Dans le bus, « Mimi » a séché sa veste et vient au micro faire une annonce : « On a des places pour France Suède, ceux qui en veulent viendront me voir ». La chanson en l’honneur de… « Zlatan » était alors inévitable ! Franck colle son portable au micro, en mode MP3. C’est parti pour quelques chansons de « Massilia Sound System ». Christian Cataldo, dont la voix apparait même dans l’un des morceaux de ce groupe de musique marseillais, est déjà dans son match : « Si on gagne à Paris, ce sera une déflagration atomique ! » Le leader des Dodgers n’avait pas fait le déplacement au Parc ces dernières saisons. L’OM leader, la foi en Bielsa, le pont du 11 novembre, ce match ne pouvait pas se manquer cette fois-ci !
Des conditions de sécurité sont draconiennes
Le bus roule.

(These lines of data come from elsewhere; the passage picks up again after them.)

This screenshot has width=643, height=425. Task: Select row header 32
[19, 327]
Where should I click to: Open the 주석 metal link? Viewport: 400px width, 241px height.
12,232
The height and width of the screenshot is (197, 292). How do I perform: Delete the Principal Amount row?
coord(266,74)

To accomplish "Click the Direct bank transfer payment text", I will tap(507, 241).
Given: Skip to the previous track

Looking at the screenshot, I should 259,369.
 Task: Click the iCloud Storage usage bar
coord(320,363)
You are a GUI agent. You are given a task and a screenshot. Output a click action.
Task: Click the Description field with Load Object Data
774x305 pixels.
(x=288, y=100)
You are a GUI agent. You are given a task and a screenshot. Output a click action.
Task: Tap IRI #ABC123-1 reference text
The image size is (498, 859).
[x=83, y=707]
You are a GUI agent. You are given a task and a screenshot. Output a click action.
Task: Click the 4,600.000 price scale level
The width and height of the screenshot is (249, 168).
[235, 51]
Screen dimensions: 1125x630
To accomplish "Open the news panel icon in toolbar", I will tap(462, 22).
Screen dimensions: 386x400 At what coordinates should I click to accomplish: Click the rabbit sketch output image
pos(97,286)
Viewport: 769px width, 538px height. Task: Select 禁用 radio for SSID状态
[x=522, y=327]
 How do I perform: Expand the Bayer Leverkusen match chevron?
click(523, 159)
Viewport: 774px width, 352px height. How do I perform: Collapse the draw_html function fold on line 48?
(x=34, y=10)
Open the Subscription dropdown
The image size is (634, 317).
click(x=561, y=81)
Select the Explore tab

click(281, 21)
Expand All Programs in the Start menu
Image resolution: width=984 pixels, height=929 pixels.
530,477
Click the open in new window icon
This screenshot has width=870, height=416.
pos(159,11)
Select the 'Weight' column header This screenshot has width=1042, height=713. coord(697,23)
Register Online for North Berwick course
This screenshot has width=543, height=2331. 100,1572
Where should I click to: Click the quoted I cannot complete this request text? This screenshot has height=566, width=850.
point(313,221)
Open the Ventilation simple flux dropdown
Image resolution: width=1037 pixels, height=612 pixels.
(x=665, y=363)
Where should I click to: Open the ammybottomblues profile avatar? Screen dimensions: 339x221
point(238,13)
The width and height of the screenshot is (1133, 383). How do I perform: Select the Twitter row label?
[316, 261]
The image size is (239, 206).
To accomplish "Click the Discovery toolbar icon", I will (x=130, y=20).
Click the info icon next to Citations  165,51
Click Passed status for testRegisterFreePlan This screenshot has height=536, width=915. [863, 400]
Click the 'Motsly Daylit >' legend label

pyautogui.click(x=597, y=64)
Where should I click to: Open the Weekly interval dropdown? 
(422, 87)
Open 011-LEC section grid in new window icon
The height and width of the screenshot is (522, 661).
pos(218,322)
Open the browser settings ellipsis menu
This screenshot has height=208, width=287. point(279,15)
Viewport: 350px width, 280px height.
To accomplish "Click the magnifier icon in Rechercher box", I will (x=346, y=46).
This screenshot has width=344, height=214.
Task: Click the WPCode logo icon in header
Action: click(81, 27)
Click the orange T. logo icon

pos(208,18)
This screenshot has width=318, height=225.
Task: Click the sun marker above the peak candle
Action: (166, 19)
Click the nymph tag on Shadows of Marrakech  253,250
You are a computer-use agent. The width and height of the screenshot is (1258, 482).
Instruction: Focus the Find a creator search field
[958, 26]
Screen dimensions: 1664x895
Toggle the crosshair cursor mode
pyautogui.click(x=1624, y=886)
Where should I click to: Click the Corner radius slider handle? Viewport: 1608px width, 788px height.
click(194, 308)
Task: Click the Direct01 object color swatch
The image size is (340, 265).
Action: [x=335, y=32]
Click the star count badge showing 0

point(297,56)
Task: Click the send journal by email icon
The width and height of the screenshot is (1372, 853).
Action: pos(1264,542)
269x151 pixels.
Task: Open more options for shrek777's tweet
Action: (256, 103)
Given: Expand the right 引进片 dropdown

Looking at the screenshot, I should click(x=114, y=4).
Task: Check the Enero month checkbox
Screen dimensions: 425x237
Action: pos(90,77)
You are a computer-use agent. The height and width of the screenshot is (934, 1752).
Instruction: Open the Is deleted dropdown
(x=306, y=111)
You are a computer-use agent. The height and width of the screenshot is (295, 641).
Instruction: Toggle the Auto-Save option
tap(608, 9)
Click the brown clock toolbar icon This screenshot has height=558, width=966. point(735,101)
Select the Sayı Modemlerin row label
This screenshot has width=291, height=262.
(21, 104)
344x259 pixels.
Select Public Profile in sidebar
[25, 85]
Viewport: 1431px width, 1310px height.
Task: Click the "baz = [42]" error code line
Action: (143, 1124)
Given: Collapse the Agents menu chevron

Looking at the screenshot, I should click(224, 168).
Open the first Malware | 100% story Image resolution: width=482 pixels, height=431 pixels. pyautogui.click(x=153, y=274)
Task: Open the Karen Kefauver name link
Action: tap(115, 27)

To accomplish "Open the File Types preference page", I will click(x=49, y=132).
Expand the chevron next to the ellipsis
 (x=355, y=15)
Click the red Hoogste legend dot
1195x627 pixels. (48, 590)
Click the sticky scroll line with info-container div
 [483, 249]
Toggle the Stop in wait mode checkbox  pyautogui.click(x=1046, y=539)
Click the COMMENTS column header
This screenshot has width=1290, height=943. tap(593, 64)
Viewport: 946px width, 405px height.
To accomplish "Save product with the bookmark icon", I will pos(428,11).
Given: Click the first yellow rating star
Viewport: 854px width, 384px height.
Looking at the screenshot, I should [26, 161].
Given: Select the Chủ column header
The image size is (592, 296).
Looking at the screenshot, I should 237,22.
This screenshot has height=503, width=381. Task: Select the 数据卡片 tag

Bientôt Auxerre, l’heure de faire le plein de diesel, avec la carte bancaire des Dodgers. « Il faut absolument passer à la pompe maintenant car, avant et après le match, toutes les stations-service entre Paris et Auxerre seront bloquées par les forces de l’ordre, impossible d’y entrer », explique le chauffeur, lui aussi un grand habitué des déplacements de supporters marseillais. Le prochain arrêt sera donc… le péage de Fleury en Bière. C’est le point de RDV fixé pour tous les bus de groupes marseillais. Même les mini-bus des sections de Province ou de la région parisienne doivent absolument se rendre sur ce péage situé à une petite heure au Sud de Paris.
Le convoi sera pris en charge et escorté par des cars de CRS. Un hélicoptère jaune et rouge de la sécurité civile est également prêt à décoller. Les conditions de sécurité sont draconiennes, et elles ont même découragé deux groupes de supporters à faire le déplacement (Les Ultras et les Fanatics). Pourtant, aucune fouille des bus n’est effectuée par les policiers. "On sent que la pression retombe de saison en saison" confie Christian Cataldo, qui distribue désormais à tous les passagers de « son » bus des contremarques. A échanger avec les billets de la rencontre une fois au stade. Quelques stadiers de l'OM, chasubles jaunes ou rouge, sont également là. Le parking de Fleury est entièrement marseillais. Les MTP (Marseille Trop Puissant), qui se font désirer, arrivent enfin. Direction le Parc des Princes.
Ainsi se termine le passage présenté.